This repository presents Reinforcement Learning strategies for blackjack.
It is ulimately split into 3 parts:
- Q Learning
- Deep Q Learning
- Deep Q Learning with Card Count
In addition, there are modules to help simulate gameplay
- Game
- Player
- Cards
- Card
Game wraps the Player and Cards modules, and controls overall gameplay such as house moves, card deals, etc...
Uses the SARSA algorithm to learn an optimal policy. It stores each state-action pair in memory. As this is a tractible solution without card count, it behaves quite well.
An adaption of Q Learning built within the Deep Learning framework (using pytorch). This still doesn't use card count. While it is a tractible solution without a neural network approximator, I include it to show the framework behind using this.
Take the Deep Learning framework a bit further by incorporating card count. There are 2 main elements to card counting that I experiment with: running count, and true count. True count simply takes the running count and divides it by the number of decks remaining in the deck. This is likely a better metric, although more difficult to determine in practice, for learning the Q Network with count accounted for. Also, it'll help constrain the boundaries of possible values, by using true count. It's generally accepted that a higher true count is more favorable for a player.
To come.... Can we incorporate the Deep Q Learning with Card Count and a bankroll/betting strategy to optimize our rewards?
poetry install, which will pull from the poetry.lock and pyproject.toml files to create a local env.
In your local Code Editor, specify the python interpreter path of your local poetry env.
Card: A simple class that represents suit (Enum), card, and a value (forcing Ace -> 1 for ease of use)
Cards:
A module that represents a list of Card, which is used for automatically calculating total card values (important for player + house, but not the shoe).
Can manipulate these lists with add_card(), remove_card(), clear_cards(), which are important for player + house
Can also manipulate these lists with select_card(), which is importnt for the shoe.

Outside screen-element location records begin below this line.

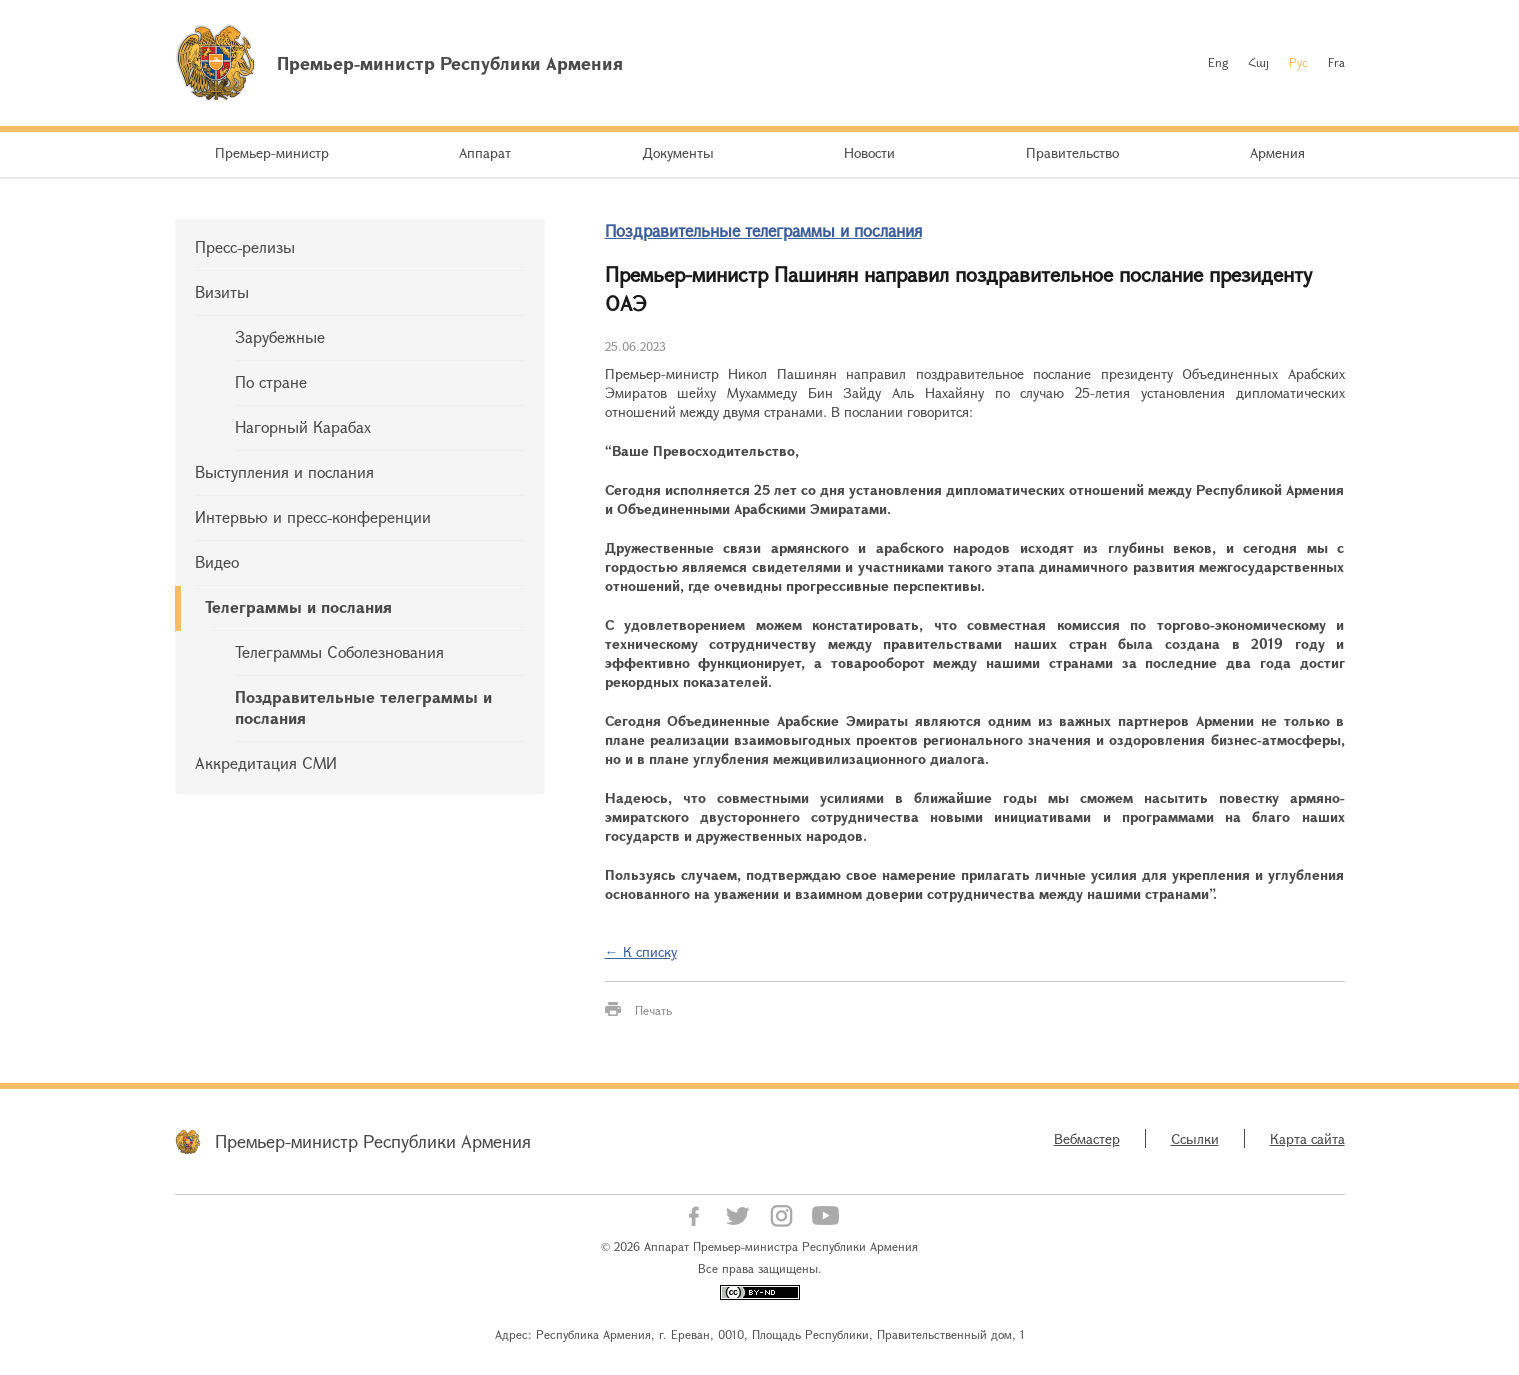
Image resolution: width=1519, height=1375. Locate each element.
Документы (678, 152)
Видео (217, 561)
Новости (869, 152)
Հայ (1258, 62)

Player: Module used for players + the house. Used to dictate actions, get results, and to manage each hand for a given player (resulting from playing multiple hands at once, or from splits). Heavily reliant on the Cards class to handle the manipulation of card lists and get current hand values.
Game: Module for dictating overall gameplay. It wraps in Player classes for both players and the house, and it wraps in Cards class to manage the shoe. This module manages the state of gameplay, handles initialization of rounds, hands, has memory for card count, and is aware of when to replenish the shoe.